— START OF INFORMATION GIVEN —
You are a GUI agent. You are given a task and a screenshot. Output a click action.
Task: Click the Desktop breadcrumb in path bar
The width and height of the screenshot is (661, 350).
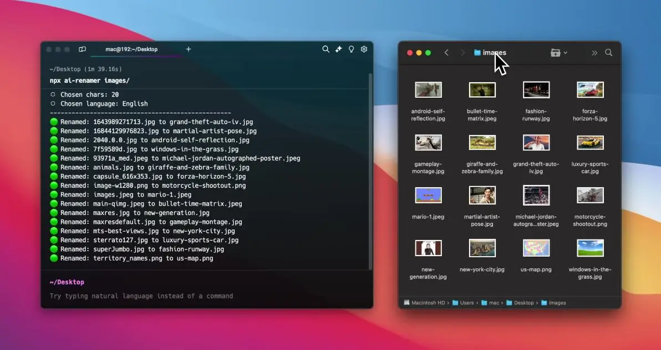pos(522,303)
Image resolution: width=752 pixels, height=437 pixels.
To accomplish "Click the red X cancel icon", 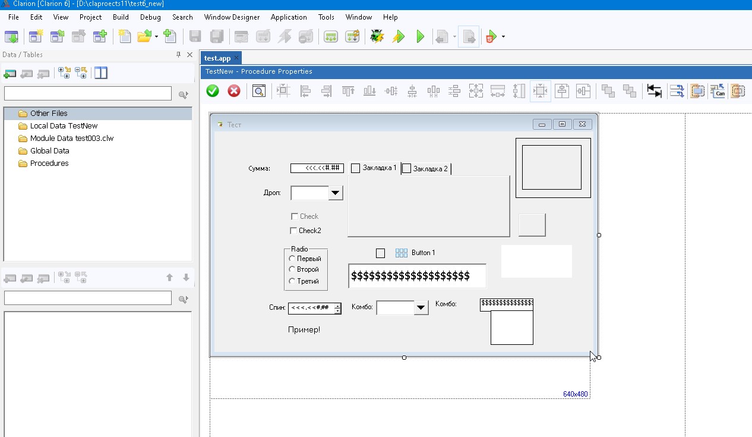I will [x=234, y=91].
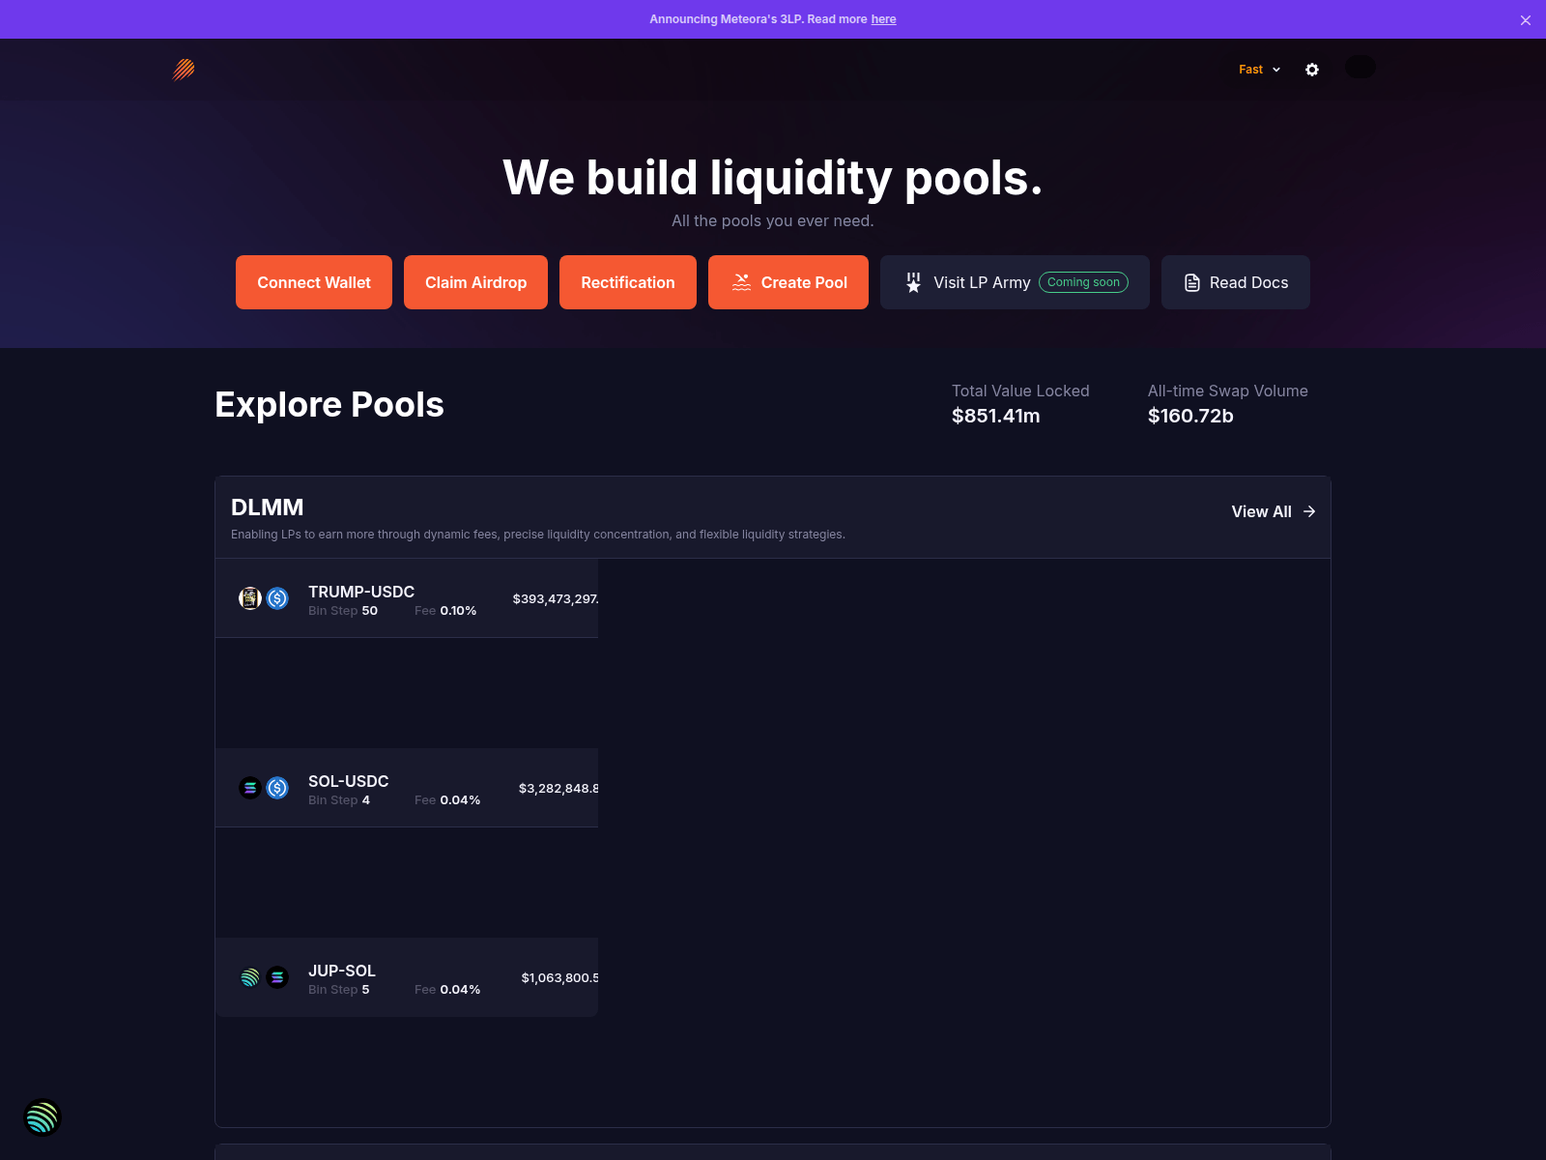
Task: Click the medal icon beside Visit LP Army
Action: (x=913, y=282)
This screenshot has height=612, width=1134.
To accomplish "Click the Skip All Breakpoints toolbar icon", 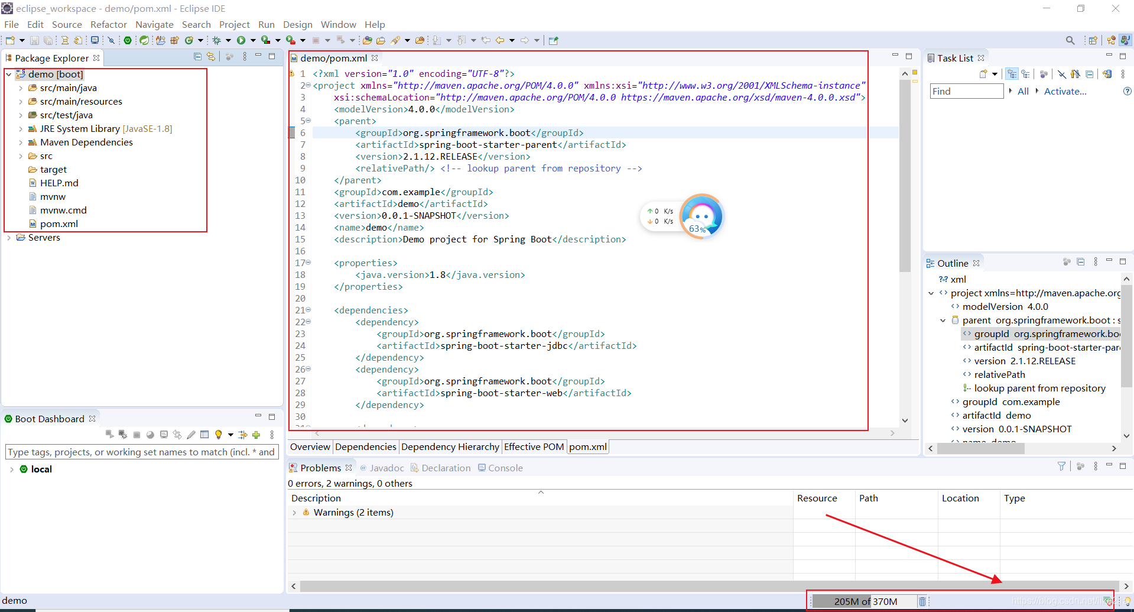I will pyautogui.click(x=111, y=40).
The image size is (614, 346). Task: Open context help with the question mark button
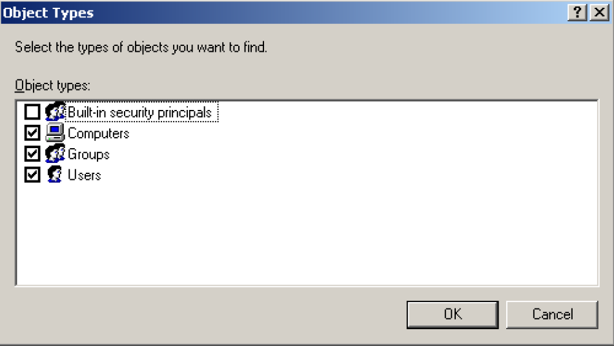pyautogui.click(x=578, y=13)
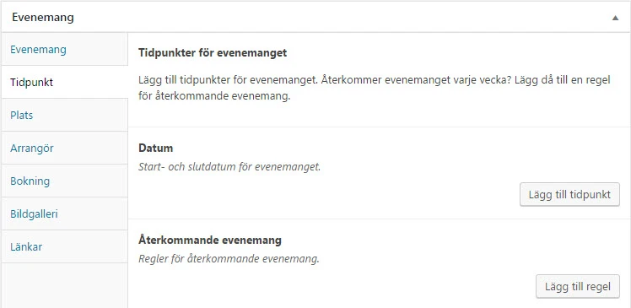Click the Lägg till tidpunkt button

coord(569,194)

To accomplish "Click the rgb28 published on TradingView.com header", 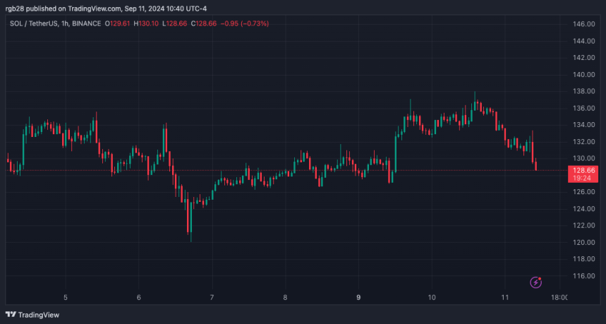I will pos(92,8).
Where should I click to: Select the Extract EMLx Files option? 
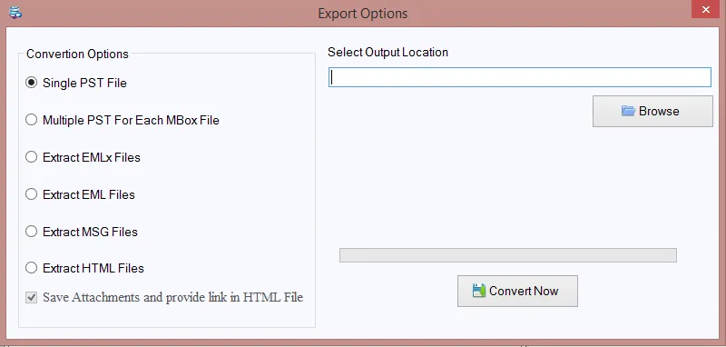click(x=31, y=157)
— END OF INFORMATION GIVEN —
STATED TASK
Pick out every line in the data above that contains the word "width".

RESULT OF THE TASK
The width and height of the screenshot is (661, 350).
Image resolution: width=752 pixels, height=437 pixels.
This screenshot has height=612, width=1134.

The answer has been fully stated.